まぁ、あんな美形な人たちと、平々凡々な私が関係しているわけがないし。きっと、人生の中で何度か起こる、奇妙なすれ違いだったんだろうさ。
●●●
私の名前は、山田照子。
東北地方のとある田舎町で暮らす、ごく普通の女子高生だ。
父親は早くに亡くなったらしく、家族は母親と姉の二人だけ。女三人の家族だけれども、それなりに平穏で裕福な暮らしを堪能させて貰っている。
「照子。テメェ、平日に夜更かしはするなって言ってんだろうが! ああん? 授業中では居眠りしてないからオッケー? 馬鹿が、健康の心配してんだよ、アタシは!」
母親の山田美柑は、口は悪いが家族思いのキャリアウーマンだ。
結構な大企業の敏腕秘書をやっているらしく、家族三人を余裕で養えるぐらいの給料をもらっているようだ。
借家ではあるが、庭付きで立派な一軒家で家族が生活できているのは、この母親の――母さんのお陰である。なので、扶養家族である身の上からすれば、このように母さんから心配されてしまえば、思春期らしい犯行をするまでもなく反省をするしかない。
仕方ない。深夜までTRPGのセッションをするのは、翌日が休みの時だけにしようか。
「照子ぉ……お水とってぇ……うっぶぅ。昨日、ちょっと飲み過ぎ……あー、しんどい。この二日酔いが無ければ、お酒は世界で一番素晴らしい発明なのにねぇ」
三つ上の姉の名前は、山田灯里。
既に成人済みの大学生であり、お酒が合法的に飲めるようになってからは、次々と飲み会へと参加して荒らしまわっている酒豪だ。
思わず健康の心配をしたくなるほどの飲み会の日々であるが、へこたれた姿を見せるのは二日酔いの時だけであり、それ以外の時は超が付くほどの健康児なので、平気なのだろう。

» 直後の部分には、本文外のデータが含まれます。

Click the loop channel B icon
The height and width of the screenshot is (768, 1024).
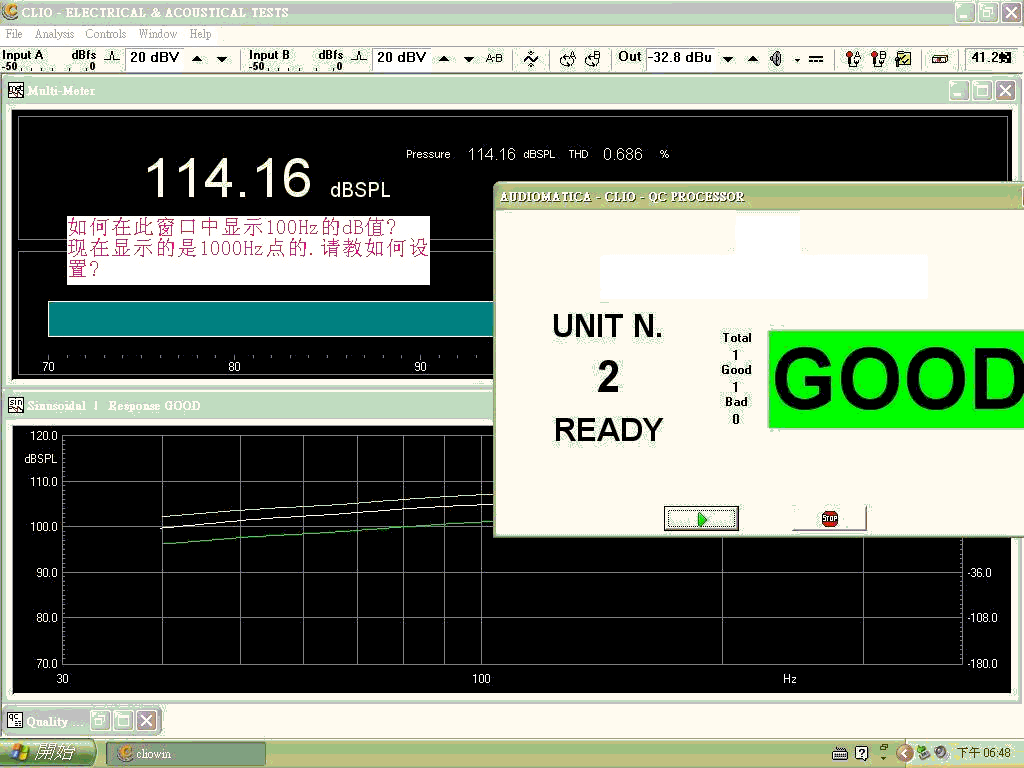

かつて、私と母さんが牡蛎に当たって地獄を見ていた時に、けろりとカップラーメンを食べていたこともあるので、恐らくはアルコール程度で死ぬ肝臓の持ち主ではない。
以上、二人の家族と共に私は暮らしている。
特に不満は感じない。反抗期とやらも、私には来てないらしく、家族仲は良好だ。毎日のご飯は美味しいし、月末には皆で揃って服を買いに行く。私の趣味であるTRPGのお高いルールブックだって、きちんと買えるぐらいのお小遣いは貰えているし。概ね、私としてはこれ以上無いぐらい平穏な日常だと思っているのだ。
学校の同級生とかが、よく家族の文句を言っている姿を見かけるが、私はあまり共感できない。それぐらい、満たされた日々を送っているという自覚がある。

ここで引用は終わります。